**** INPUT MATERIAL ****

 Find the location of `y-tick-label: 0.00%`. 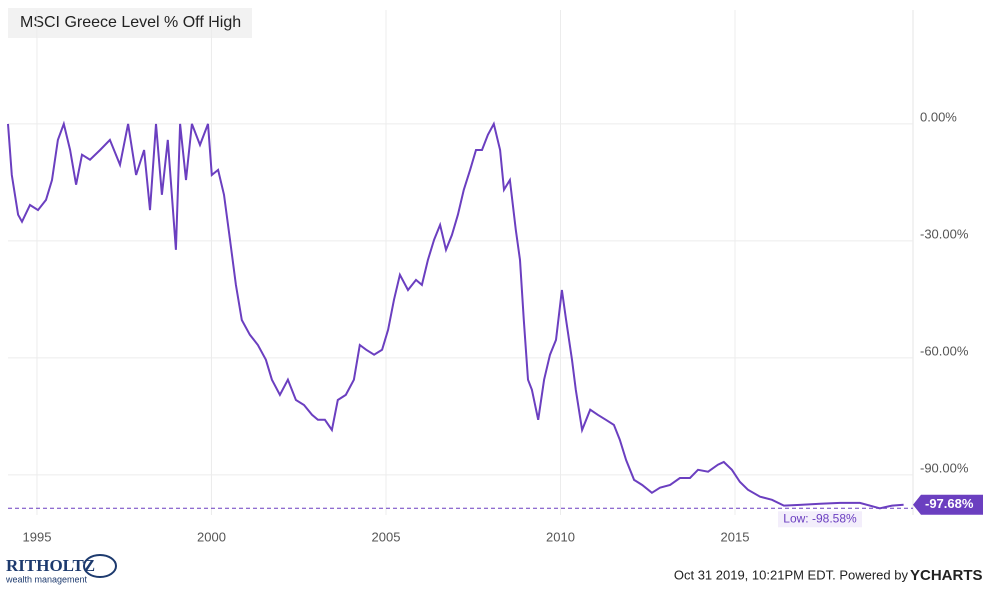

y-tick-label: 0.00% is located at coordinates (938, 116).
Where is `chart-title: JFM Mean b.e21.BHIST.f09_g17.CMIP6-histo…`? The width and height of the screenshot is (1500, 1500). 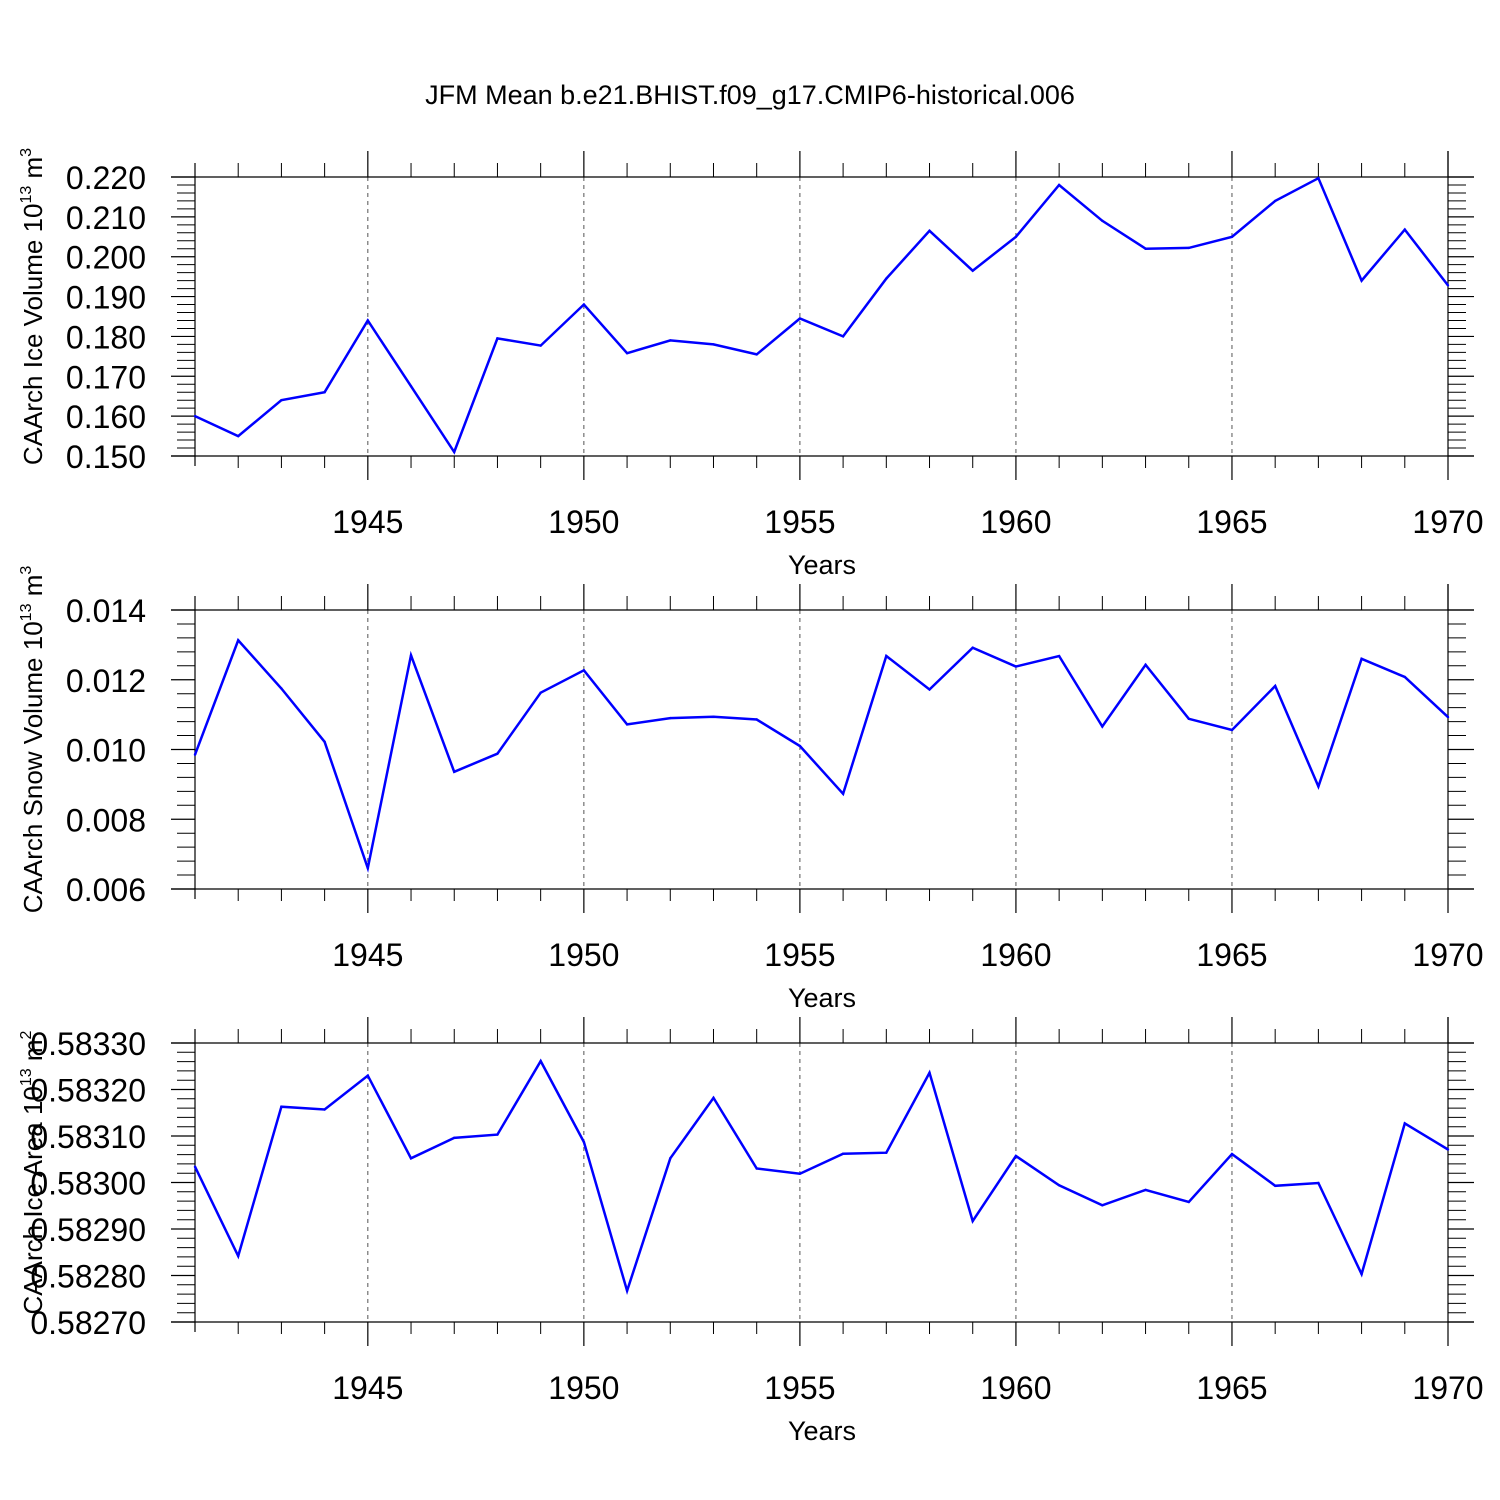
chart-title: JFM Mean b.e21.BHIST.f09_g17.CMIP6-histo… is located at coordinates (750, 95).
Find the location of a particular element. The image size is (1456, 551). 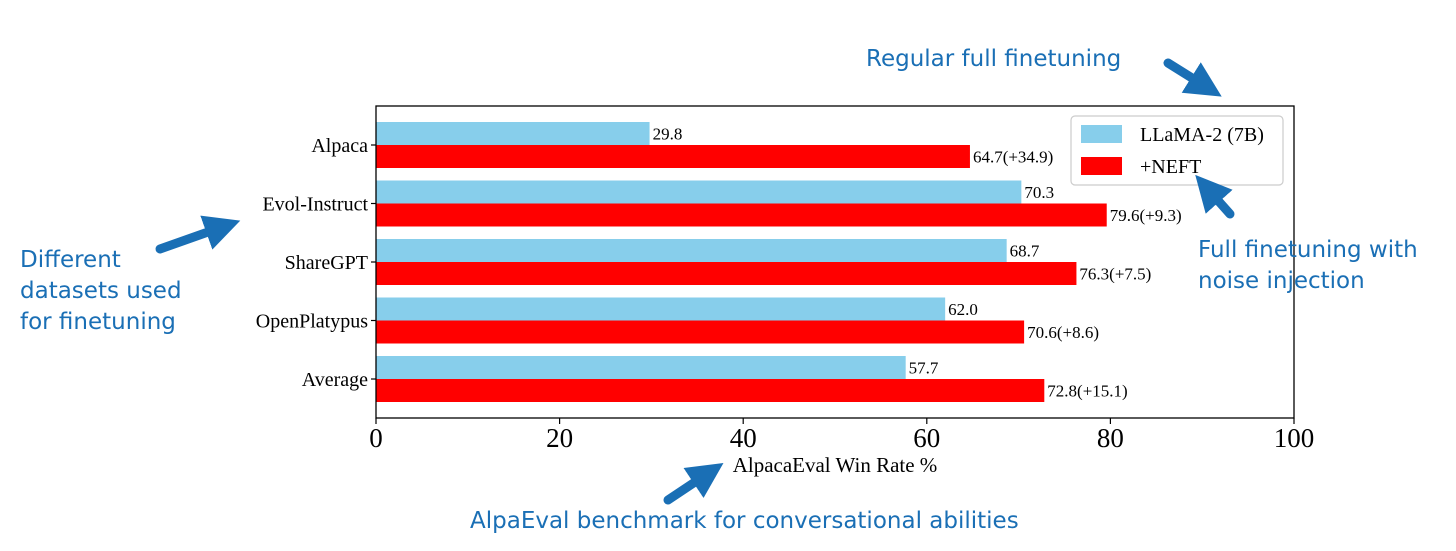

annotation-line: noise injection is located at coordinates (1282, 281).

****

ASSIGNED TASK
Write out every record above word for word, leaving out the pictures.

OUTPUT BELOW
 Find the location of `y-tick-label: 0.00%`. 

y-tick-label: 0.00% is located at coordinates (938, 116).
Where is `chart-title: JFM Mean b.e21.BHIST.f09_g17.CMIP6-histo…`? The width and height of the screenshot is (1500, 1500). 
chart-title: JFM Mean b.e21.BHIST.f09_g17.CMIP6-histo… is located at coordinates (750, 95).
Find the location of a particular element. The image size is (1456, 551). 

annotation-line: noise injection is located at coordinates (1282, 281).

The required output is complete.